**Provided records**.
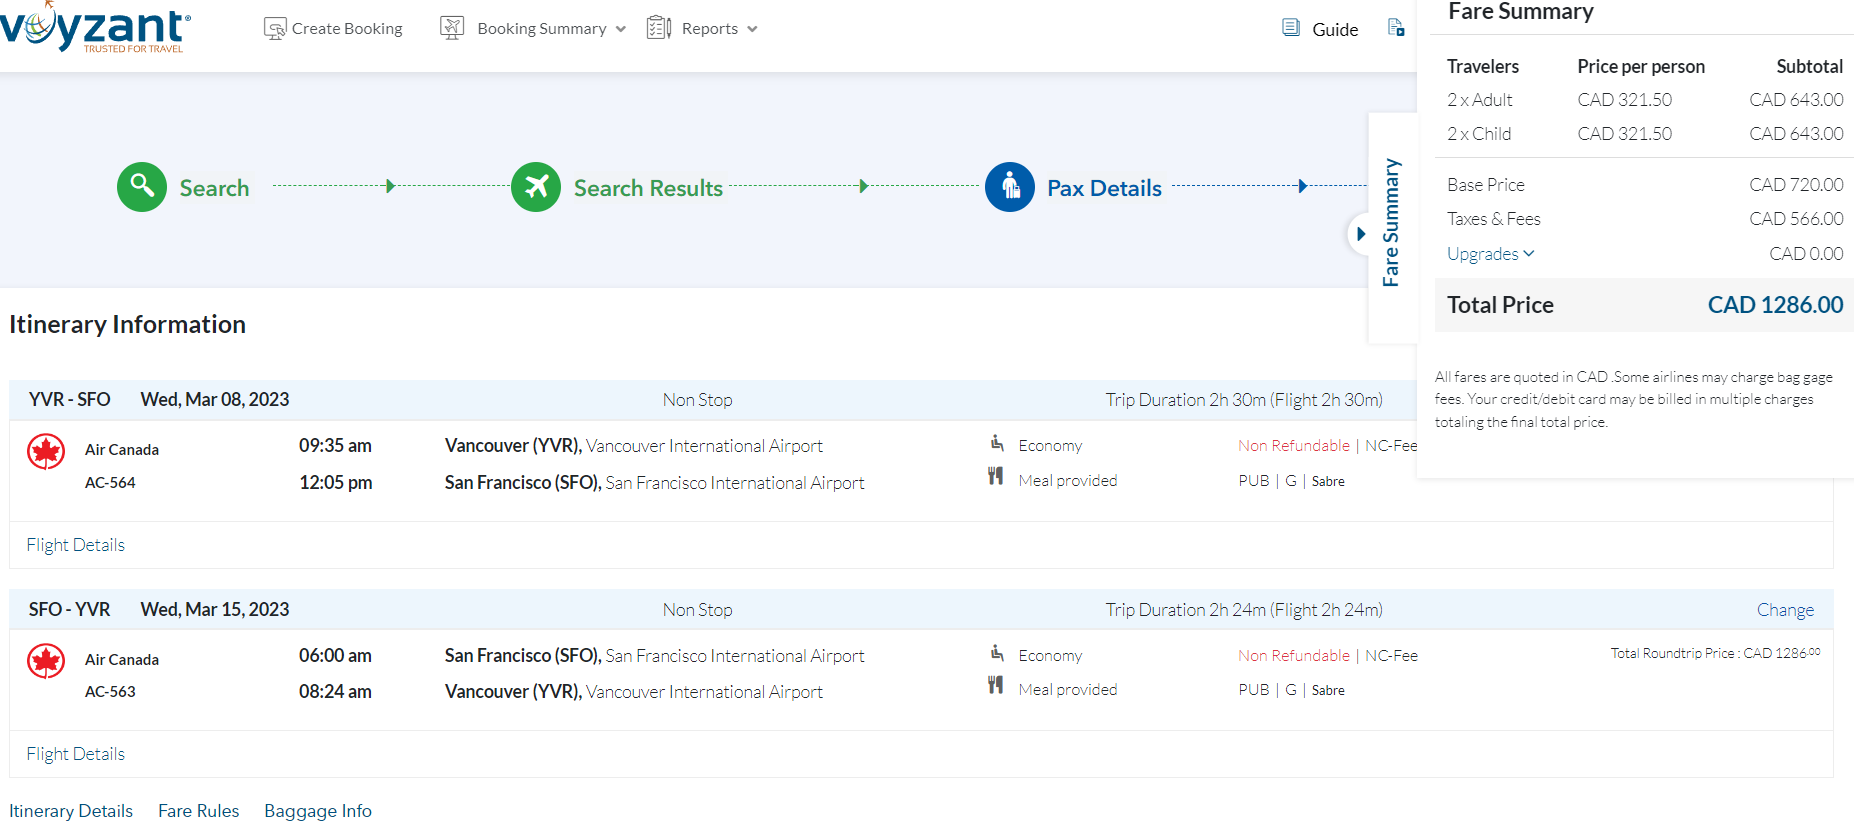Open Flight Details for YVR-SFO flight
The height and width of the screenshot is (836, 1854).
pyautogui.click(x=76, y=545)
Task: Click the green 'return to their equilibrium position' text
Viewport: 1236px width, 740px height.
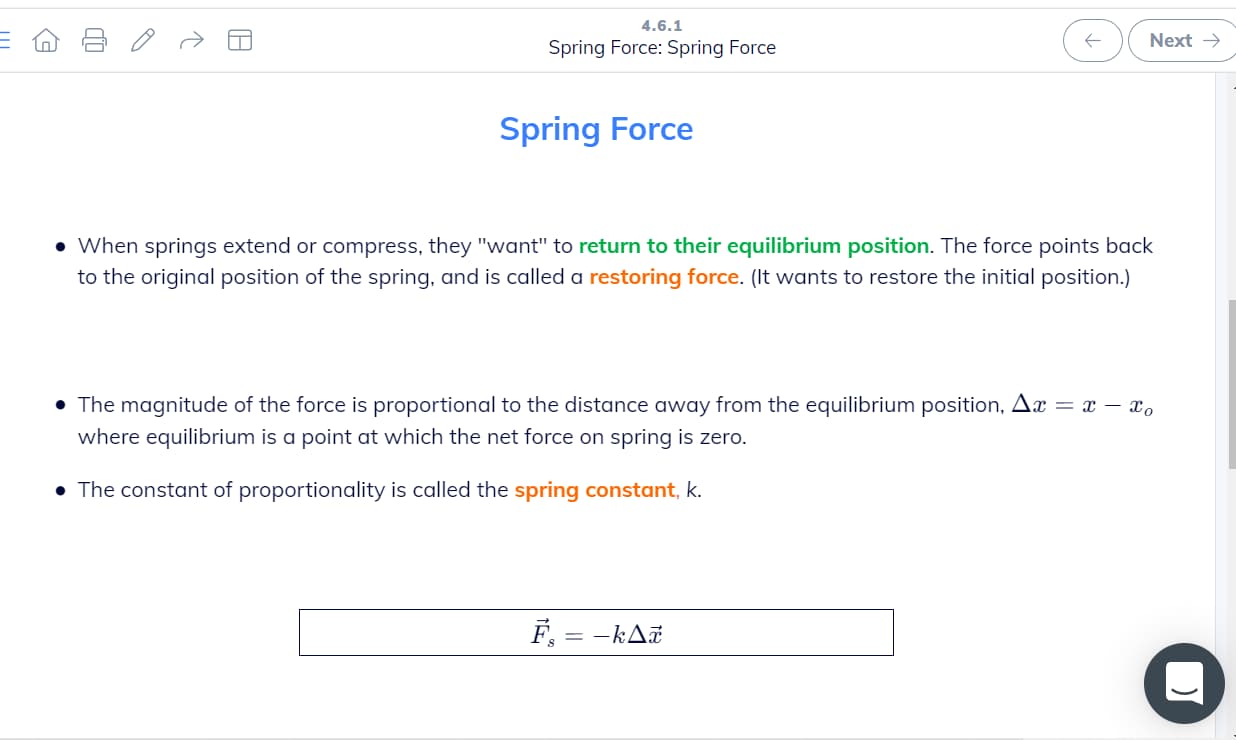Action: (x=754, y=245)
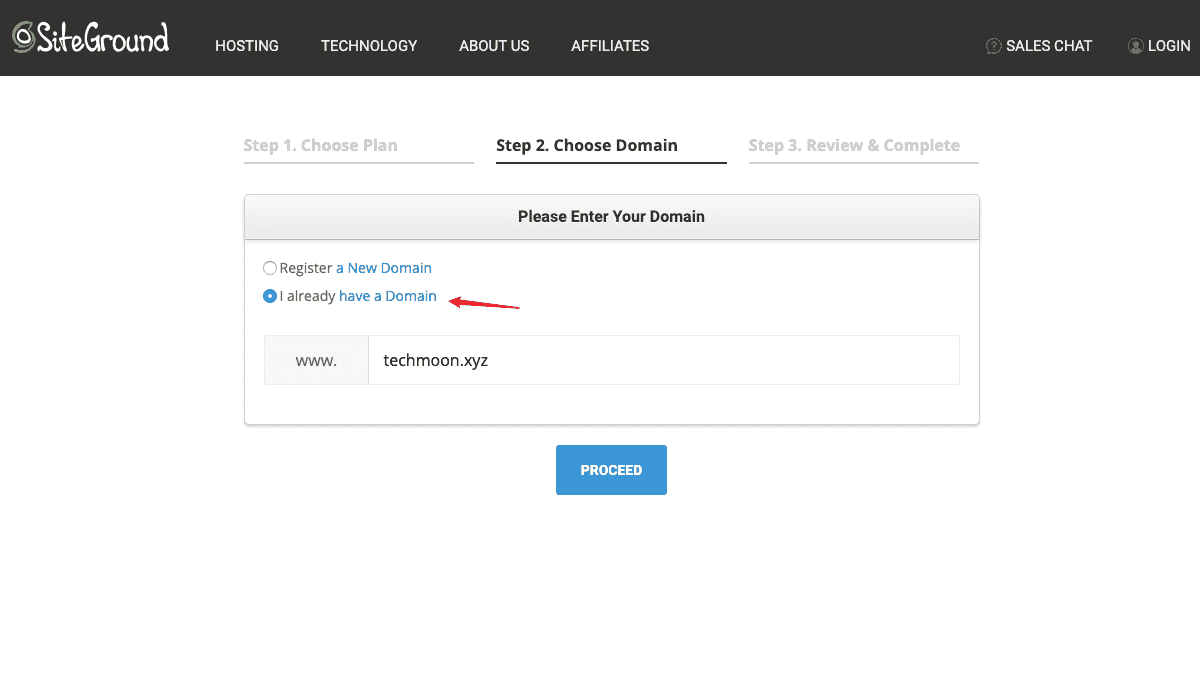The image size is (1200, 675).
Task: Open the HOSTING menu
Action: [x=247, y=46]
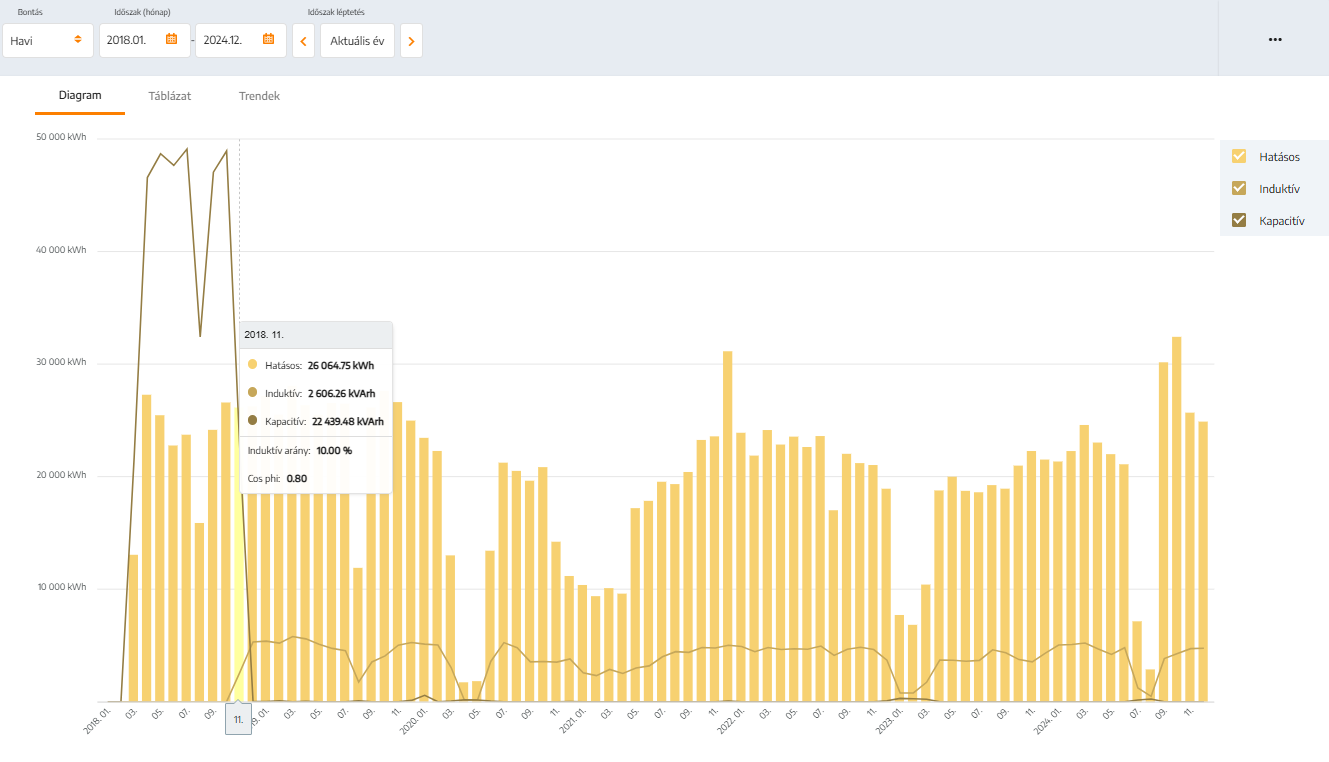Go to previous period with left arrow
The width and height of the screenshot is (1329, 762).
[303, 41]
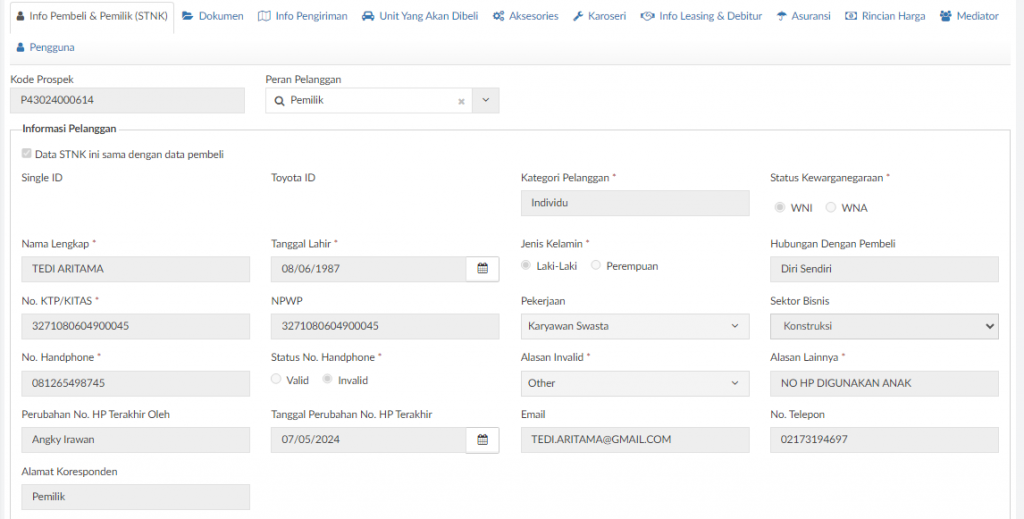Open calendar icon for Tanggal Lahir

483,268
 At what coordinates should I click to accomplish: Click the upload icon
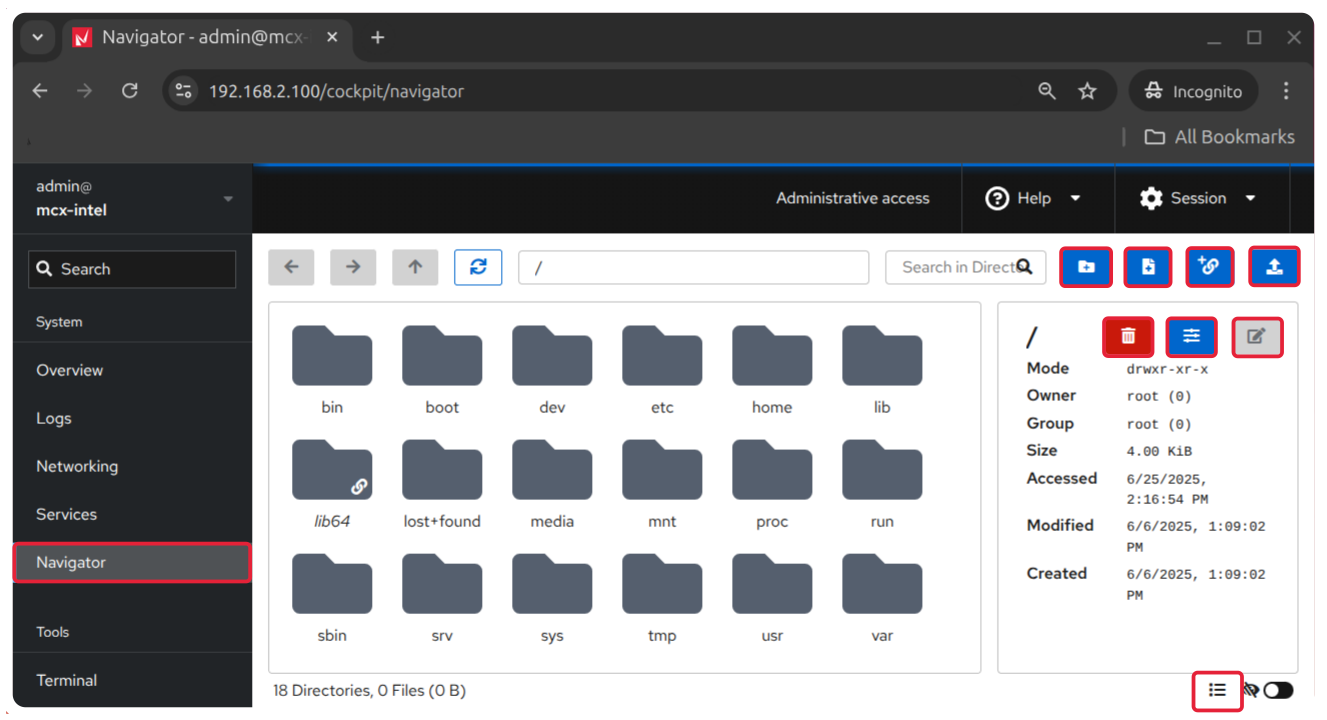click(1274, 267)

**Aim of the exercise**. Please print the line that contains "Task: Click the" along with every later line of the material, exactly, through the last one. Leave pictures out of the copy.

**Output below**.
Task: Click the green 'return to their equilibrium position' text
Viewport: 1236px width, 740px height.
Action: (x=754, y=245)
The image size is (1200, 675).
Task: Open the HOSTING menu
Action: [x=247, y=46]
Go to previous period with left arrow
The width and height of the screenshot is (1329, 762).
[303, 41]
Open calendar icon for Tanggal Lahir

483,268
 At what coordinates should I click to accomplish: Click the upload icon
click(1274, 267)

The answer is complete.